Story and photos by Mary Sheely
Reporting for West Seattle Blog
Popular wisdom holds that it’s best not to combine monetary transactions with friendship. Diane Steele gives the lie to that one. Steele will spend her last day as a teller at the Junction Wells Fargo Bank tomorrow, retiring just a month shy of 27 years at that location.
She’s made so many friends of her customers during that time, one of them, Kayla Weiner, got in touch with us to make sure Steele received the tribute she deserved.
“She is an amazing person who knows the name of everyone,” Weiner told WSB. “She knows about them and their family. Last year she even made a donation for me when I did the 3-Day Breast Cancer Walk. She is an institution, as those who know her can attest. I for one will really miss her.”
A visit to Steele’s branch confirms those sentiments. A huge card and message book are filling up with well wishes from devoted customers and coworkers. On Friday, customers and locals are invited to come in during business hours to help Steele celebrate (and grab a slice of cake while it lasts).
Steele is standing in the lobby when customer Andrew Carl enters the bank.

“How’s the little one today?” she immediately inquires about Carl’s baby at home.
“I try to be what everyone wants a banker to be,” Steele says. “And it must have worked. I’ve had customers who came in with their parents as little kids, they grew up and came here, and their kids now come here. It’s like being part of the family.”
Steele has actually been working at this location even longer than Wells Fargo — 22 years ago, the location was still a branch of First Interstate Bank; she’s been working as a bank teller for almost 40 years. In that time, the industry has obviously changed quite a bit, and current public sentiment toward the banking industry is likely to be negative.
“I think all of them know that’s not what I am,” Steele says of her customers. “I know when their grandparents died. I know when their parents got married. I know when they got married, when they graduated from school, when they got their drivers license. I think that’s why they stay with me for so long.
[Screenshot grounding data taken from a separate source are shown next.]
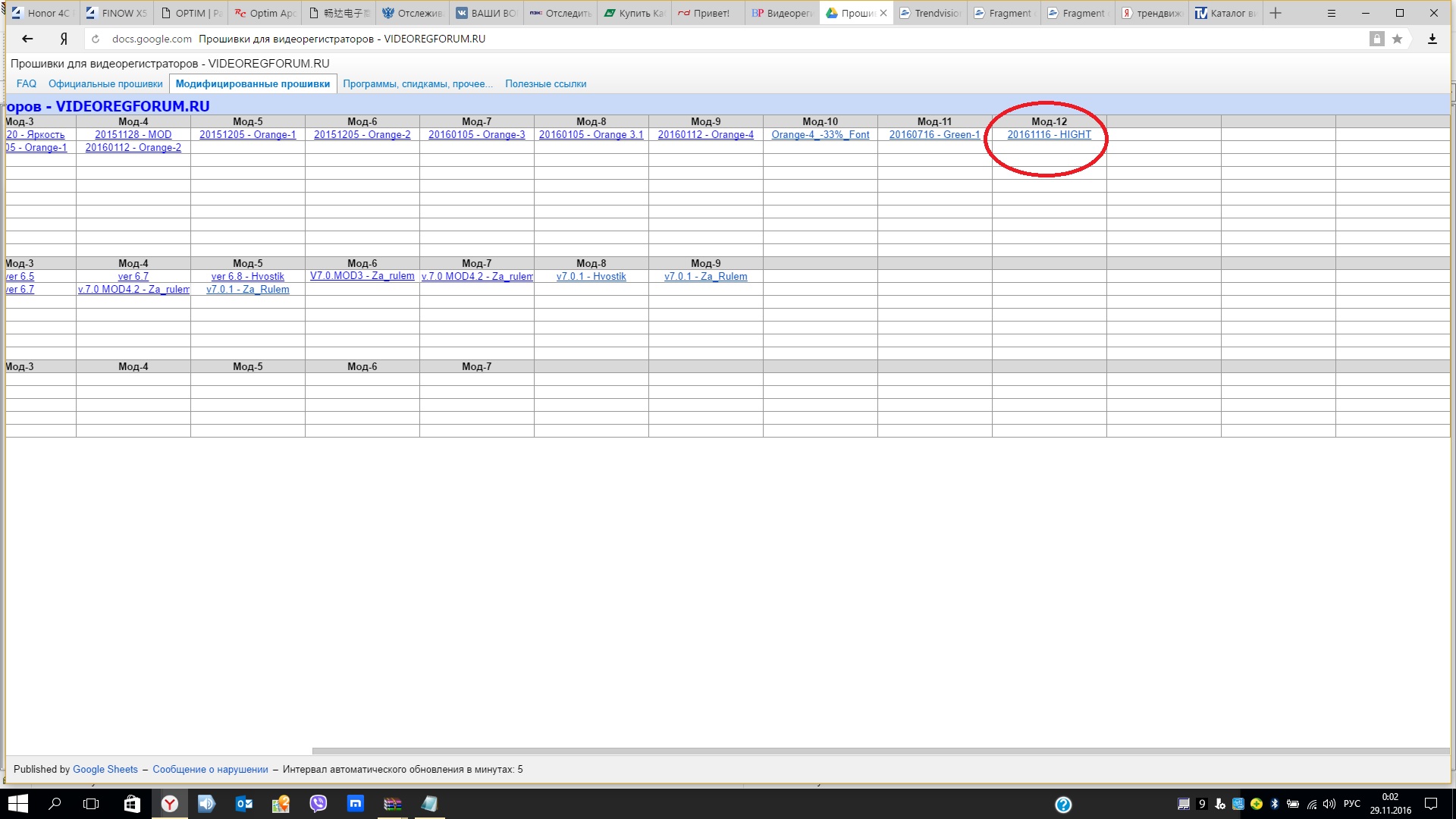1456x819 pixels.
Task: Open Viber from the taskbar
Action: pyautogui.click(x=318, y=804)
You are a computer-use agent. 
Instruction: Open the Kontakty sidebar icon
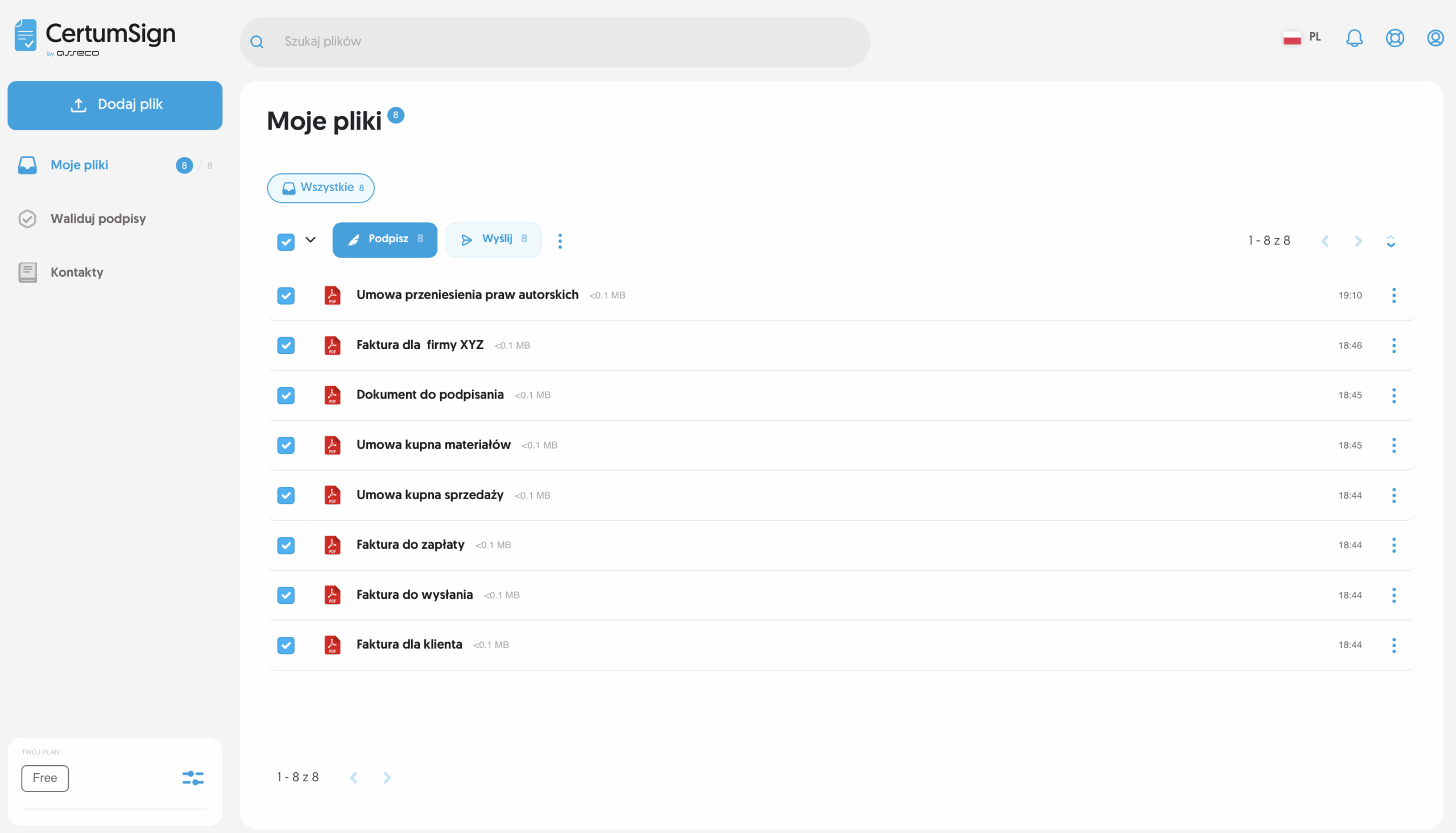pyautogui.click(x=27, y=272)
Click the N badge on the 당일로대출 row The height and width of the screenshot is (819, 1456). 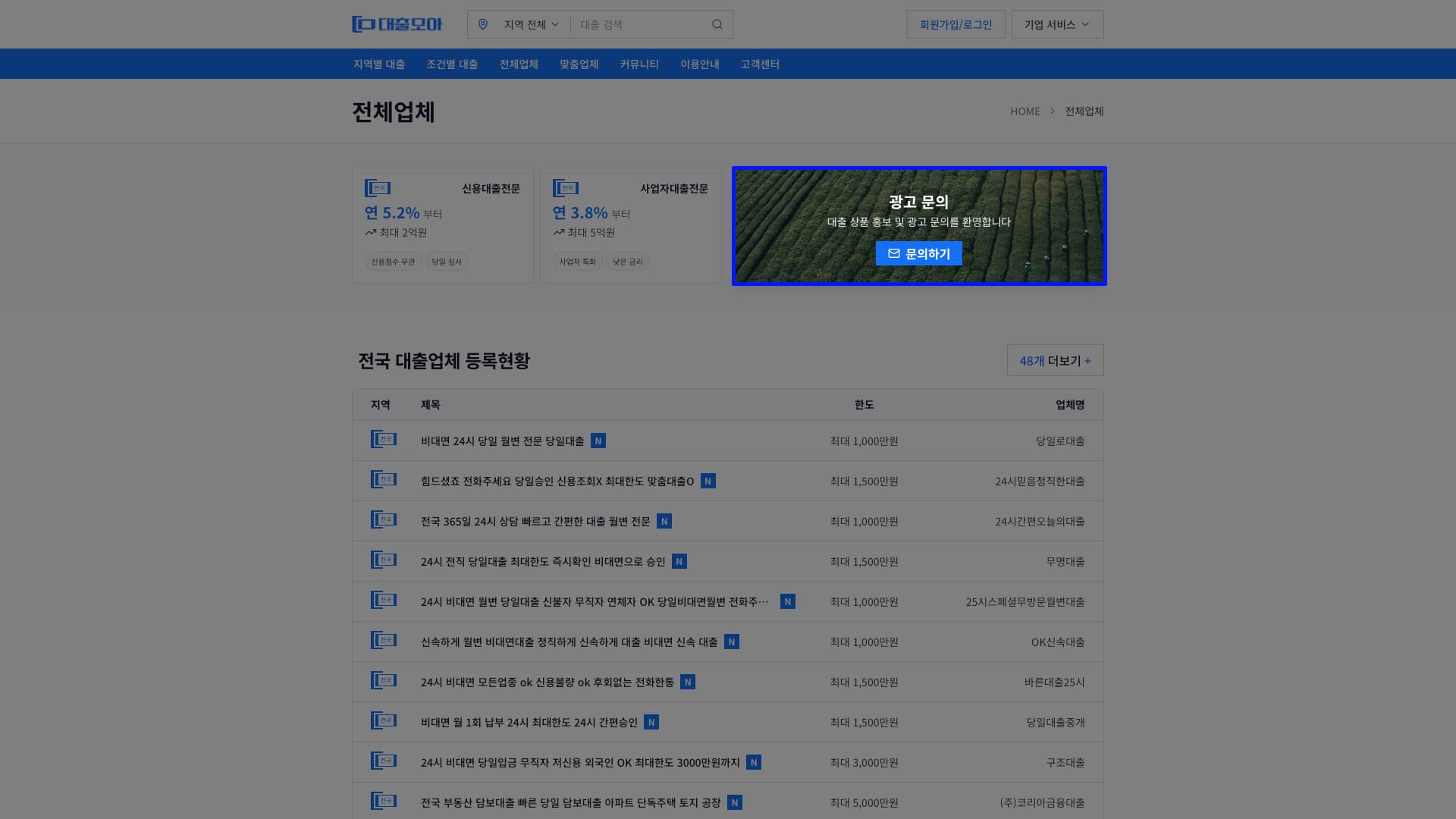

“Nowadays, I think my main priority is the customer” as opposed to simply banking, she continues. “That’s what’s the difference. I don’t care if they have two cents of 30 million dollars.”
“She’s just great with people,” says teller Terri Varney, who’s worked with Steele for 15 years. “She sets a great example for all of us.”
Wells Fargo West Seattle Store Manager Thomas V. Than, who says he is “very excited for her, and also very sad to be losing such a huge part of our team,” tells one of many stories of Steele going far beyond her role as a teller.
“Last year, a customer locked his keys in his car,” Than recalls. “Rain was pouring down outside. She took him home to get his spare key. Those are the kinds of things that she does, never thinking about it, just loving what she’s doing and doing it well.”
Helping a customer retrieve a set of keys is a good story, but there’s actually a little more to it. Thanks to Steele’s help, the man who locked his keys in his car was able to make it to the hospital in time to say goodbye to his dying mother-in-law.
That kind of caring, says Varney, “especially in this day and age, sometimes gets kind of pushed to the side. She brings it all around.”
When Steele leaves Wells Fargo tomorrow, she’ll be taking with her something else that’s been a familiar sight to customers: a painting of a wolf that currently hangs behind the counter.

It’s Steele’s work, which she’s been pursuing along with the painting group Pastel Art, comprised mainly of artists who live north of Seattle, for the past ten years. Now that Steele’s retiring, she’s going to look into joining a painting group a little closer to home.
Steele also plans to spend time with her husband, himself a recent retiree, who’s “wanting to have me home.” In fact, her marriage sounds as happy and long-lasting as her career has been.
“We’ve been together 43 years,” Steele says. “I got some staying power.”